Supplied records
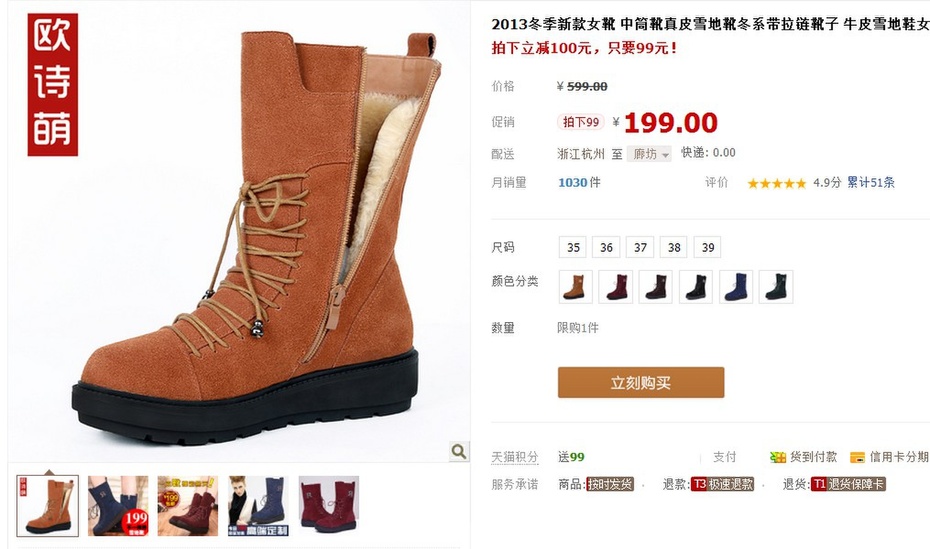
Task: View the red boots pair thumbnail
Action: pyautogui.click(x=329, y=506)
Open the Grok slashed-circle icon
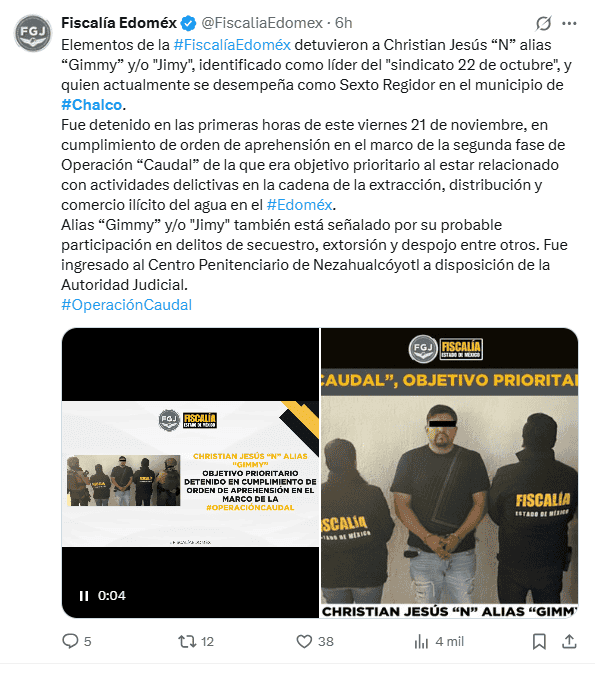Screen dimensions: 595x673 tap(543, 23)
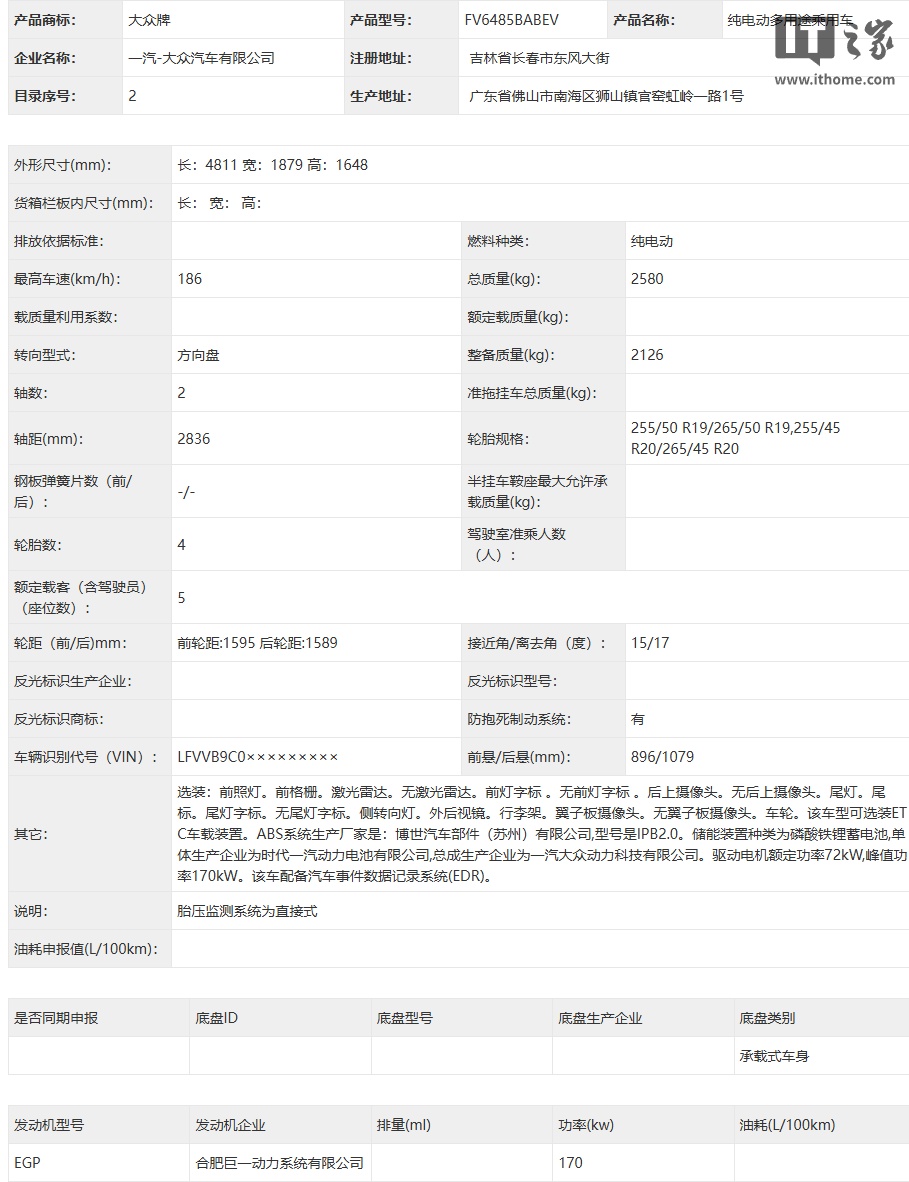909x1182 pixels.
Task: Click max speed value 186
Action: pos(190,279)
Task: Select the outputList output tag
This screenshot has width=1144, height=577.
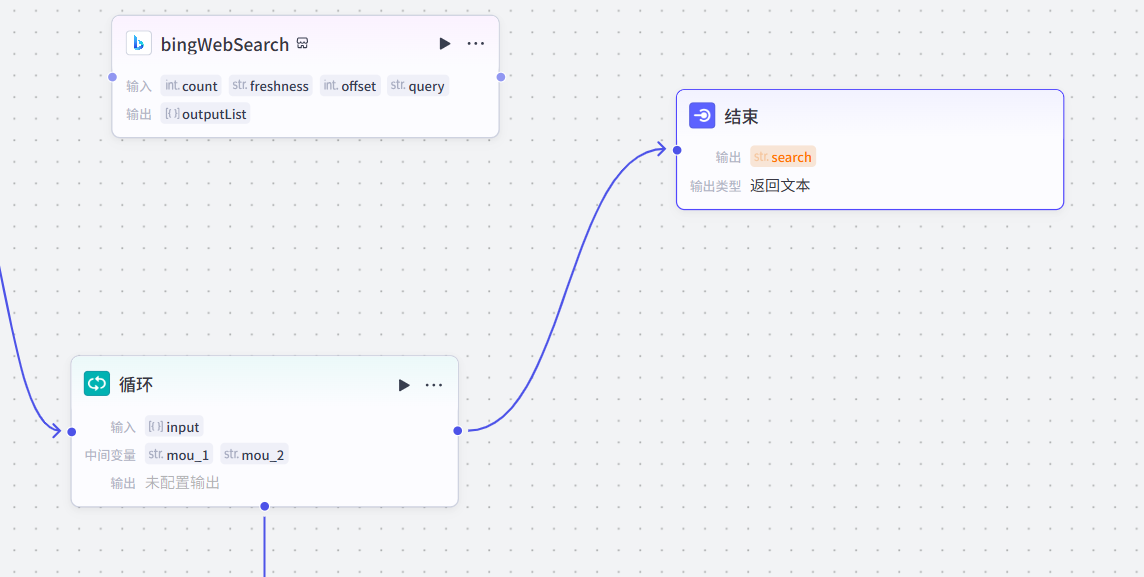Action: pos(205,114)
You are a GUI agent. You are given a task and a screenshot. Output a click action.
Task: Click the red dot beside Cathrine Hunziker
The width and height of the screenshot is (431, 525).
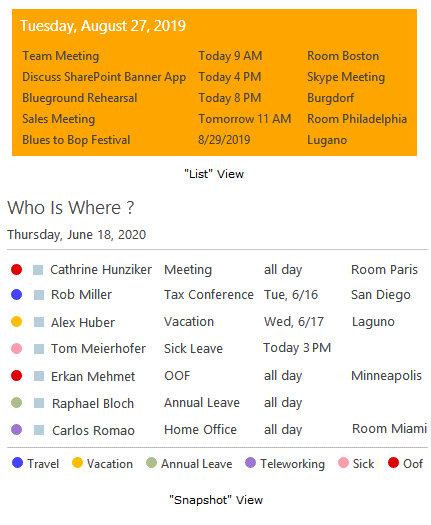click(16, 269)

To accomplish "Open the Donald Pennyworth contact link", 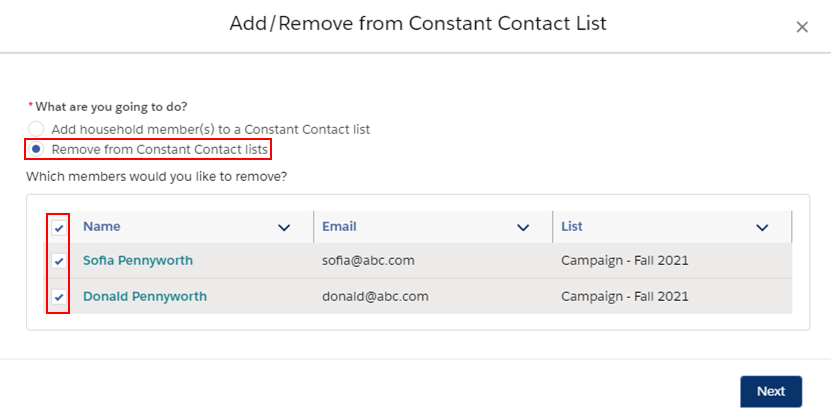I will [145, 296].
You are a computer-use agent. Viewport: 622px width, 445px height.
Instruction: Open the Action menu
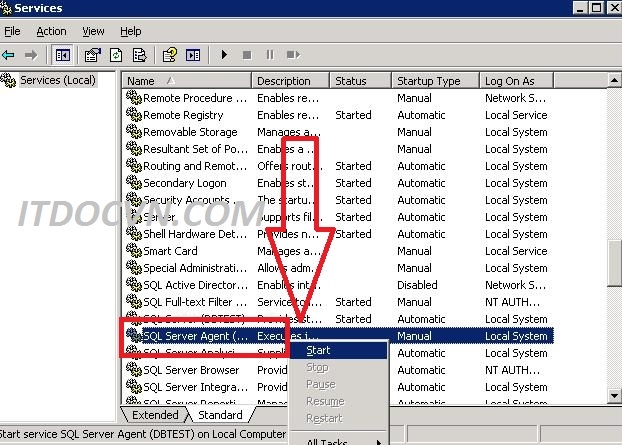coord(52,31)
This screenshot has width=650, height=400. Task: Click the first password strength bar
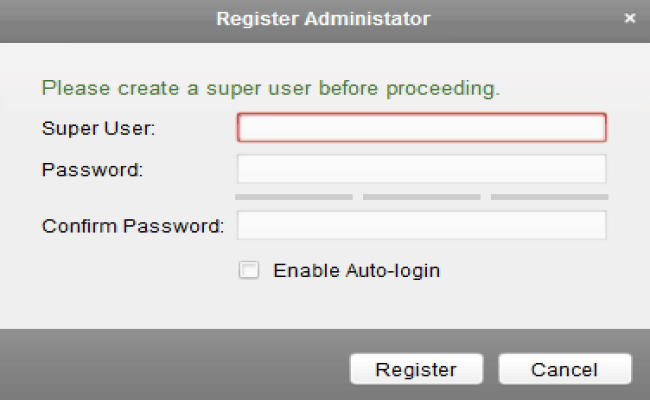(x=294, y=197)
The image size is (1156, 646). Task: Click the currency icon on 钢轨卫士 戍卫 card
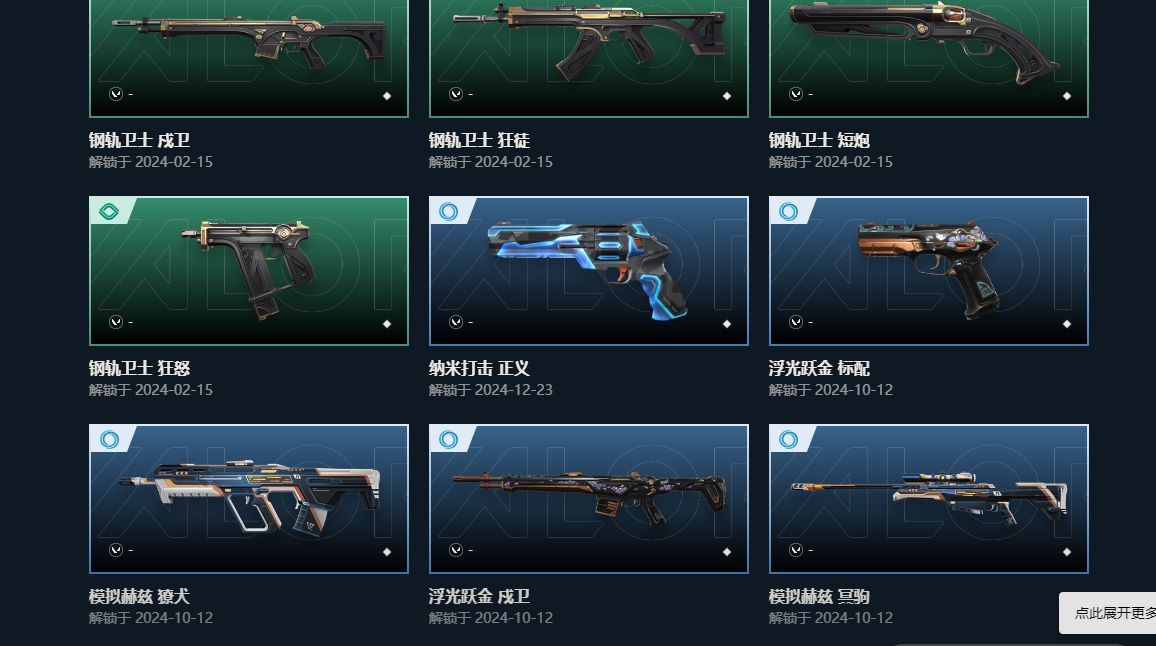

About this exercise
Pictures should be omitted. Please return exactly the lines from the line that holds "You are a computer-use" through the end of the records.

Result below
You are a computer-use agent. Viewport: 622px width, 445px height.
Instruction: Open the Action menu
coord(52,31)
This screenshot has width=650, height=400. Task: Click the first password strength bar
(x=294, y=197)
The image size is (1156, 646). Task: Click the currency icon on 钢轨卫士 戍卫 card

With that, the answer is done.